Like a giant black wave, the dark, winter isolation of covidlife has arrived. Dr. Shah has called the virus’ behavior here in Maine, “ferocious.” Though inside the circles of my life my family and I are as safe as anyone can be at this moment, I know that just on the periphery we are surrounded by great fear and suffering. In a pocket of my mind, I carry the melancholy of that knowledge like a heavy stone. I spend almost all my time at home. This morning the electricity is down after last night’s storm. Ice and a thin layer of snow coat the porch, all I can see of the world at 6 am this morning.
In winter here at the end of the road there is endless silence interrupted only by the calls of the small birds. No cars go by, no people appear, no light but from the moon jabs the dark night. The trees have given up their summer garb, and the grasses are down to drab browns and the tall asters are spindly spires of decay. Even the artillery fungus hiding in the mulch that shoots tiny dots of black spores onto the windows and the white siding has quit its assault and gone quiet. At the feeders, there are no surprises: the same chickadees, nuthatches, tufted titmice, vie for the sunflower seeds and the peanut suet. The hummingbirds and the warblers and the white throated sparrows have all left.

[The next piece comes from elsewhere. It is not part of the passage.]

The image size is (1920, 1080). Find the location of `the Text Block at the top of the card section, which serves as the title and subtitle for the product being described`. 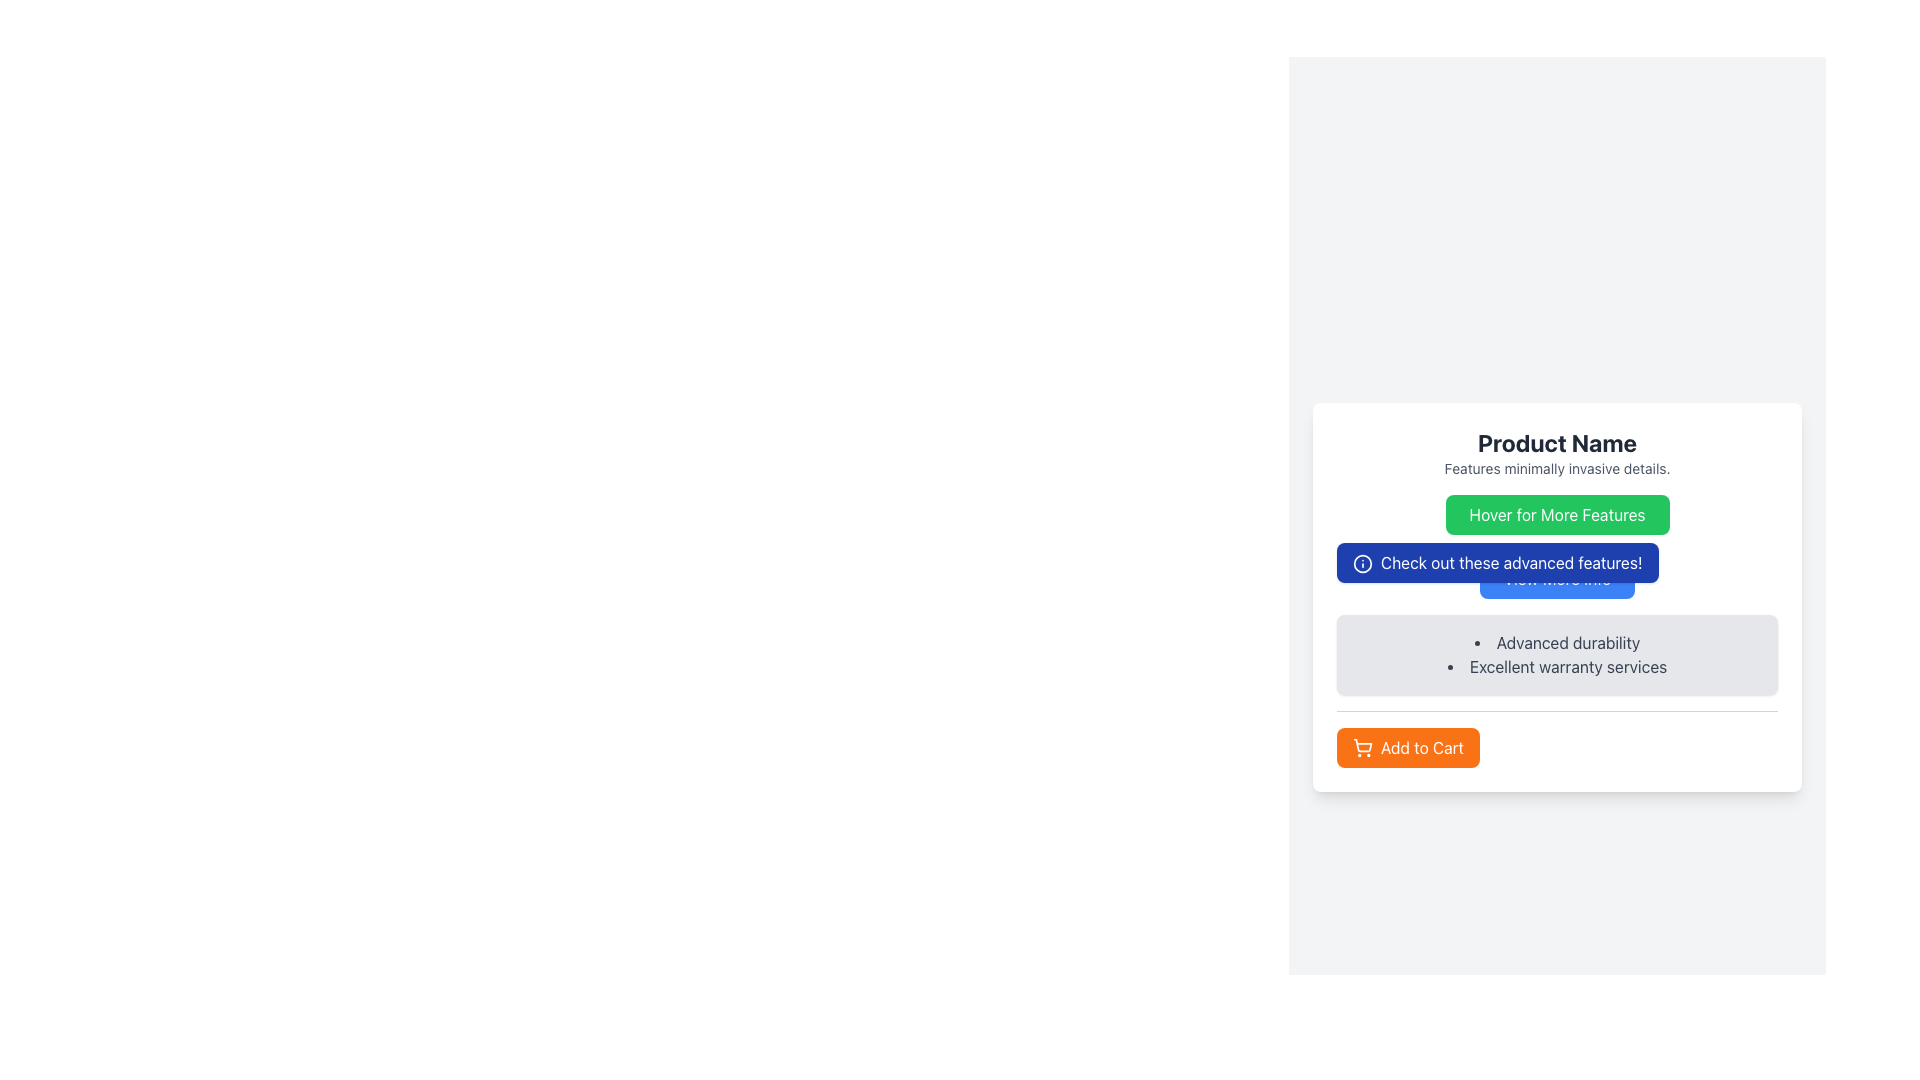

When I do get in the car and drive out of the circles, there is no place to go, really, besides the few doctors’ appointments I have and an occasional trip to the grocery store. Even the local bank where the tellers once greeted me with a smile and we caught up on our new hair styles, has closed its lobby and is only open for drive through banking. And honestly, going to the grocery store just breaks my heart. I never realized that I went there with a hunger not just for the milk and chicken, but for faces, for the smiles of recognition with neighbors, for the nods of understanding when a child wedged into the cart of the woman beside me is fussing for something forbidden. I want to weep every time I come out of the grocery store for the hunger I feel for human contact of the most ordinary sort.
This winter there will be no holding the grandchildren’s hands as we rush across Congress Street in the winter dusk, breathlessly take our seats in the big auditorium just before the curtain rises on this year’s Christmas Pops Concert. There will be no Christmas fairs: makers tables set up in the old factories across the river in Portland, selling everything from jalepeno and lime spiced salt to scarlet felted scarves; no Sparkle parade on Maine Street when we huddle on the curb with cold feet until Santa arrives perched on the back of a fire truck; no Christmas parties where I dress up in a red satin skirt, stand around with a pink shrimp in one hand and a glass of sparkling water in the other and make party small talk.
In the dull, sensory deprived tank that is covid life, I am beginning to hallucinate. I am in the cavernous terminal at Grand Central Station, where my grandfather owned a bar (a bar!) and there is a massive wreath over the clock and I am standing in the middle of all the commotion while maskless men and women drift by, laughing. The word assignation comes to mind and I am not afraid. And in the subway tunnels there are buskers with guitars and saxophones and the music makes my feet dance and I keep walking, down 5th avenue and there is Macy’s and there are the windows crammed with Christmas dioramas of luxurious rooms which make me long for a past I never even had. I want to hug everyone: the man begging on the corner of 5th and 42nd, the fat, maskless Santa on Park in front of the Waldorf Hotel, the stern looking Salvation Army woman beside him in her uniform ringing her bells for the poor.
It was in this state of mind that I saw the owl. He wasn’t flying because there is no wind inside Skillings Greenhouse. I wasn’t sure what all the counterweights were that hung from his iron wings, but I was sure I had to have him. “We’ve been selling them like hotcakes all summer,” the manager said. “This is our last one.” “I’ll take him,” I said, surprising myself with my certainty. With the owl stowed in the back of my car, I was suddenly lifted out of the fog of covid and excited, even thrilled, confident this brown metal beast with the fringed lashes and bulging eyes would get me through the winter with its ocean of dark and the frightening shapes that swim inside it.
Reality needs a little bending in these bizarre and frightening times. A little escape down 5th Avenue, a little magic. The Romans believed the owl of Athena would protect them. They nailed a dead owl to the door to avert evil. My owl is set in the dirt just outside the kitchen window, watching, vigilant. When the wind blows, her wings flap and her head moves up and down as if asserting some promise. We rigged a spotlight to shine on her after the sun deserts us, which is all too early this time in December, and now, like the owl, we too can see in the dark.
Why didn't I see that owl first? I would have snapped him up in a minute! What a perfect impetuous purchase!